Using OBQ, we can quantize the easiest weight first and then adjust all remaining non-quantized weights to compensate for this precision loss. Then we pick the next weight to quantize, and so on.
A potential issue with this approach is when there are outlier weights, which can result in high quantization error. Usually, these outliers would be quantized last, when there are few non-quantized weights left that could be adjusted to compensate for the large error. This effect can worsen when some weights are pushed further outside the grid by intermediate updates. A simple heuristic is applied to prevent this: outliers are quantized as soon as they appear.

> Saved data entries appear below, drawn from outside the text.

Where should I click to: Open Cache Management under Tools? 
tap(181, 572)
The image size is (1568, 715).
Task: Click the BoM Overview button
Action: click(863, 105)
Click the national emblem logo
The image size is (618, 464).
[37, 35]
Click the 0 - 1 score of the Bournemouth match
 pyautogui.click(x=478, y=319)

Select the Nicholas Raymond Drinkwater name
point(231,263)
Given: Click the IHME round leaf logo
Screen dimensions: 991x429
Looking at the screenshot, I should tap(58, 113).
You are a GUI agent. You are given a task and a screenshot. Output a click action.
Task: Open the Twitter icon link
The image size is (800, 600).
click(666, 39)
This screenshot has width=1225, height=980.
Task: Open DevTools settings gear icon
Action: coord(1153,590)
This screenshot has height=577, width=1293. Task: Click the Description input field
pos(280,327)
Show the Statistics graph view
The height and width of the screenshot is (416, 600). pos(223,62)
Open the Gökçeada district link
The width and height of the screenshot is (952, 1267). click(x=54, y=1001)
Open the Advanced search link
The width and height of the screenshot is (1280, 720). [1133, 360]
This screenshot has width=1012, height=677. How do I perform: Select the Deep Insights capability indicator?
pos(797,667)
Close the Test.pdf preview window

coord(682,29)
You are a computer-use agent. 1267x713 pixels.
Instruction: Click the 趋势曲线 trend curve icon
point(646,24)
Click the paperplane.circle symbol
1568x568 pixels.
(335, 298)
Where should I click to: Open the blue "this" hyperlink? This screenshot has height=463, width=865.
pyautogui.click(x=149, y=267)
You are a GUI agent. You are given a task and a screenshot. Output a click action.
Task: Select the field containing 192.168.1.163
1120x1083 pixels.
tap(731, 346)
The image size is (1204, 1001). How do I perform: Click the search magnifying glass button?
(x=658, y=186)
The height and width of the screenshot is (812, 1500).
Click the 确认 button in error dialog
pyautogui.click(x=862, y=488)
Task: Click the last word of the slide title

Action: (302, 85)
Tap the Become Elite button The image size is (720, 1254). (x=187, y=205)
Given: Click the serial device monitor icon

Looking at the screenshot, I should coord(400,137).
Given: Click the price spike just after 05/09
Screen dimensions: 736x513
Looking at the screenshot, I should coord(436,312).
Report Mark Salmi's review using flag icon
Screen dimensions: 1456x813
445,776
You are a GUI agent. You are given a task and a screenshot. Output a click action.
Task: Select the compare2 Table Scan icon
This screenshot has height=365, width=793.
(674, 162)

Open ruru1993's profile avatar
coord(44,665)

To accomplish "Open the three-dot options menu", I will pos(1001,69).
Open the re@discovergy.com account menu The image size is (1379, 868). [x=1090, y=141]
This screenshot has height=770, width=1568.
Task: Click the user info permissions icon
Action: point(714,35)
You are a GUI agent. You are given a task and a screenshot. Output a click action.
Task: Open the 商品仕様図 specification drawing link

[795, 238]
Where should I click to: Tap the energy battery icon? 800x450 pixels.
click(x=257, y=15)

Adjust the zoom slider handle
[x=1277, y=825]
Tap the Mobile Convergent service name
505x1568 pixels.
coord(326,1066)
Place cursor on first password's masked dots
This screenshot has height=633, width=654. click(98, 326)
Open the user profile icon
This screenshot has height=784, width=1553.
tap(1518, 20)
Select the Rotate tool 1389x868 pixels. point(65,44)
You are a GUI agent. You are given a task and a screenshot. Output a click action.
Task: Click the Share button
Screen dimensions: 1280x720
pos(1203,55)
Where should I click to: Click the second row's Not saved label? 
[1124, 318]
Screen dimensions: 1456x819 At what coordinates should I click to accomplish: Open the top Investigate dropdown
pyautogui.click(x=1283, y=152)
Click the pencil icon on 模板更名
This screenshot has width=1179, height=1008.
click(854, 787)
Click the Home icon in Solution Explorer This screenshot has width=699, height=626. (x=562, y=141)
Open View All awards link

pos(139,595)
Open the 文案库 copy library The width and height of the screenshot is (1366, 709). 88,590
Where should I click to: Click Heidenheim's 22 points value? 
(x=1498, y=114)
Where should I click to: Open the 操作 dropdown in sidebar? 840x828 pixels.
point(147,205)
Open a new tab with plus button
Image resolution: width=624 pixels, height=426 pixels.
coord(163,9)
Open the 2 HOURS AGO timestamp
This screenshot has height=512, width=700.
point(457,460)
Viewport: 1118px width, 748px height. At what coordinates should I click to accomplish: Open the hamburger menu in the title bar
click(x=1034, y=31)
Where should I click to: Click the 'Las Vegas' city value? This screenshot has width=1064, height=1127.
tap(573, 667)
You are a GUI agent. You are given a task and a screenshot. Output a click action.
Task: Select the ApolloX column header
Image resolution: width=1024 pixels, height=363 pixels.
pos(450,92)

This process could be computationally heavy, especially for LLMs. To deal with this, the OBQ method uses a trick that avoids redoing the entire computation each time a weight is simplified. After quantizing a weight, it adjusts the matrix used in calculations (the Hessian) by removing the row and column associated with that weight (using Gaussian elimination):
\[ \mathbf{H}^{-1}_{-q} = \left( \mathbf{H}^{-1} - \frac{1}{[\mathbf{H}^{-1}]_{qq}} \mathbf{H}^{-1}_{:,q} \mathbf{H}^{-1}_{q,:} \right)_{-p}. \]
The method also employs vectorization to process multiple rows of the weight matrix at once. Despite its efficiency, the OBQ’s computation time increases significantly as the size of the weight matrix increases. This cubic growth makes it difficult to use OBQ on very large models with billions of parameters.
K-Means-based Weight Quantization
This technique is covered in this paper and is the most basic quantization technique. The idea is to quantize the weights of a model to 8-bit integers. The quantization is done by first clustering the weights into K clusters using K-Means clustering. Then, the weights are quantized to the nearest cluster center. The cluster centers are then used as the quantized weights. The quantization process is illustrated in the figure below.
- K-Means-based Weight Quantization only saves storage cost of a neural network model. It does not save computational cost because the weights are still represented as 32-bit floating point numbers during inference.